Edinburgh Fringe 2010
Others is a devised piece of work by 3 female performers that examines their encounter with 3 other women from very different backgrounds to themselves – a prisoner, an Iranian woman, and Heather Mills. The company wrote to each of these women and the show is based both on the actual responses to their questions (or in Mills’ case, silence), but perhaps more importantly explores the performers’ own imaginings of what the lives of these ‘other’ women might be like.
Whilst having little linear narrative as such, the piece is a meditation on what otherness is and how we ourselves are also ‘the other’. The production deals with themes of Orientalism, celebrity and criminality through each of the 3 subjects.
Others is a clever, multi-layered performance that tackles identity – specifically female identity, through the lives of three women with very different lives to the performers.
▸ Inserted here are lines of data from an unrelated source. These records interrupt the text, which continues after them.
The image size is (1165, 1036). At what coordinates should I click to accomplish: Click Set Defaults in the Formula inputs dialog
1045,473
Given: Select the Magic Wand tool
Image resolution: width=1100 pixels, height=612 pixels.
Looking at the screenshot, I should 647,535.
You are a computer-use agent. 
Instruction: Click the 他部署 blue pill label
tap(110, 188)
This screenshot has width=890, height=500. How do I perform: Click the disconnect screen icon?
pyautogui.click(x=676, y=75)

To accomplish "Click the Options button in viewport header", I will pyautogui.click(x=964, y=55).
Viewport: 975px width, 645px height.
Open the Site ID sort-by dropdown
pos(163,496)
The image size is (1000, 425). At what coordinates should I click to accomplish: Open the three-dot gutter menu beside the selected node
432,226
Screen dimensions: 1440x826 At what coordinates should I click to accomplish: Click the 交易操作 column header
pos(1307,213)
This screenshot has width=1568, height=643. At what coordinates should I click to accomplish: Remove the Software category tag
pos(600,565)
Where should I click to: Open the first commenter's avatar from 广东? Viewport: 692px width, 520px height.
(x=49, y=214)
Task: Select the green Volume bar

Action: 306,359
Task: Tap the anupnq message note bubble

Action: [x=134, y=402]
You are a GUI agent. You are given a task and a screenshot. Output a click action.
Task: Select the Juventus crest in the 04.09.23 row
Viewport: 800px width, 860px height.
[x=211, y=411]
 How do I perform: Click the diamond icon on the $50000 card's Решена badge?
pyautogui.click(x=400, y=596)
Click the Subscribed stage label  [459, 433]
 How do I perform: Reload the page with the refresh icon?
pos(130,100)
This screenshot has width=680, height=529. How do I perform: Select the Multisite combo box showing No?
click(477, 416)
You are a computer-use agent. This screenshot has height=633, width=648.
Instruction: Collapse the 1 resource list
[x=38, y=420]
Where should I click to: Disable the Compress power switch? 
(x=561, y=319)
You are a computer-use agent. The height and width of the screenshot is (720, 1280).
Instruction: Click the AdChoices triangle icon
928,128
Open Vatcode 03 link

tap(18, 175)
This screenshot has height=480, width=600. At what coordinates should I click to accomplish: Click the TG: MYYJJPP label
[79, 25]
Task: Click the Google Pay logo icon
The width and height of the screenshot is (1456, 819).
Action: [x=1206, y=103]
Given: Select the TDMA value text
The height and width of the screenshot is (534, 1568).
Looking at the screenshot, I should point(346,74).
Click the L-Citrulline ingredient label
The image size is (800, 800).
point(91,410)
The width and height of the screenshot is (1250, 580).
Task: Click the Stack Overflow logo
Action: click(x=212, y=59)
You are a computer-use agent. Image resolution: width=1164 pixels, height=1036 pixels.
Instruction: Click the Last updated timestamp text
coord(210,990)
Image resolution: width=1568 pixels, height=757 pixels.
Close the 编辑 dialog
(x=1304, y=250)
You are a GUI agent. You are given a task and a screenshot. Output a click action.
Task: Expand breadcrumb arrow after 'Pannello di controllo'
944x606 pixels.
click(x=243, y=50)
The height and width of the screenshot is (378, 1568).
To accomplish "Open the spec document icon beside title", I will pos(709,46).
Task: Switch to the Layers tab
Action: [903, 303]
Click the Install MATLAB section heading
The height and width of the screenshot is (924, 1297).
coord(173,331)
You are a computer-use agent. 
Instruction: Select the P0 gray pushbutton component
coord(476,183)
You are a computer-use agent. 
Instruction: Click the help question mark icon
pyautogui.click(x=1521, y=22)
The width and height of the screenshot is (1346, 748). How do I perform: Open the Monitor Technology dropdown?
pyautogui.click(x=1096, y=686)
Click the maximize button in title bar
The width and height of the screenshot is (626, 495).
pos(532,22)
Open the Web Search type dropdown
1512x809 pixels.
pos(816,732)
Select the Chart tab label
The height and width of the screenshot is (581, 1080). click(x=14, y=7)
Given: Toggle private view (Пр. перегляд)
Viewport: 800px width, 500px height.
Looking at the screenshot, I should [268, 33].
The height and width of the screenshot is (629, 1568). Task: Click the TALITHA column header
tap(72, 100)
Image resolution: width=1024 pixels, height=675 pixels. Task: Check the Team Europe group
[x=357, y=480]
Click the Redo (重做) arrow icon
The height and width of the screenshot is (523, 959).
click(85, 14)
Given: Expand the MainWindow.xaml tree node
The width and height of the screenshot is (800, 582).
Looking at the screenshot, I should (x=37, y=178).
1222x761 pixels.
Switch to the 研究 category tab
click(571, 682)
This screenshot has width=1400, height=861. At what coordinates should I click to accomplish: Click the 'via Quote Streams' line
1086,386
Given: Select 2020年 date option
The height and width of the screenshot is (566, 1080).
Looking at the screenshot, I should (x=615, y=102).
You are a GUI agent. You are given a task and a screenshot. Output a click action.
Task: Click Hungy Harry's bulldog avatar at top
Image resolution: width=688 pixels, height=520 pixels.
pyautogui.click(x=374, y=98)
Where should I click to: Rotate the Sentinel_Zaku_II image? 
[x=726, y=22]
Text, gesture and music combine here fluidly in a piece that manages to be both very funny at times whilst also raising some important questions about how others removed from our lives – through culture, prison or celebrity – are perceived.
The Paper Birds interrogate their own perceptions of what otherness is through a riff on an un-named woman rising out of static noise, and this theme is explored more as the two English performers imagine the cliched existence of a repressed Iranian woman Nazeem, whilst the hapless third performer Maryam Hamidi (Iranian herself) tries to correct their appalling Orientalism.
It’s a nicely comic sequence that also labours its point somewhat and at times you want the piece to go further in its own deconstruction. The performance points to its own limitations, but I would have liked to have known more about the two ‘unknown’ women – the Iranian, Nazeem remains enigmatic – ironically still exotically Muslim and Other, whilst the story of Sally is touched upon and verges on sentimentality – woman as victim. I wanted to hear more of their actual words, and of the relationship that existed between the performers and these women – was there any real sense of understanding found here? It’s a question that hangs tantalisingly in the air, but is never really touched upon.
But it’s in the section on Heather Mills where the theatricality of the company really takes flight, where the trio of women imitate and voice Mills’ own words and those of the interviewers in a liturgy of media question and response, imitating her mannerisms off a TV interview, and playing with a suggestion of the old need to demonise women as witches.
It’s this level of playful absurdism that keeps Others from (mostly) feeling too worthy, though it ends with the company reflecting on their own identity in a way that again feels like it could have been taken further. It is only in Maryam Hamidi’s relationship to Nazeem – a woman like her but also not like her (Hamidi having grown up in the UK) – that there’s a hint of the real complexities of cultural identity and how these have to be negotiated. But perhaps this is the point with the two other subjects: Sally in prison and Mills – we cannot reach them, really, and so our imagination fails us. Smart, well-paced and provocative.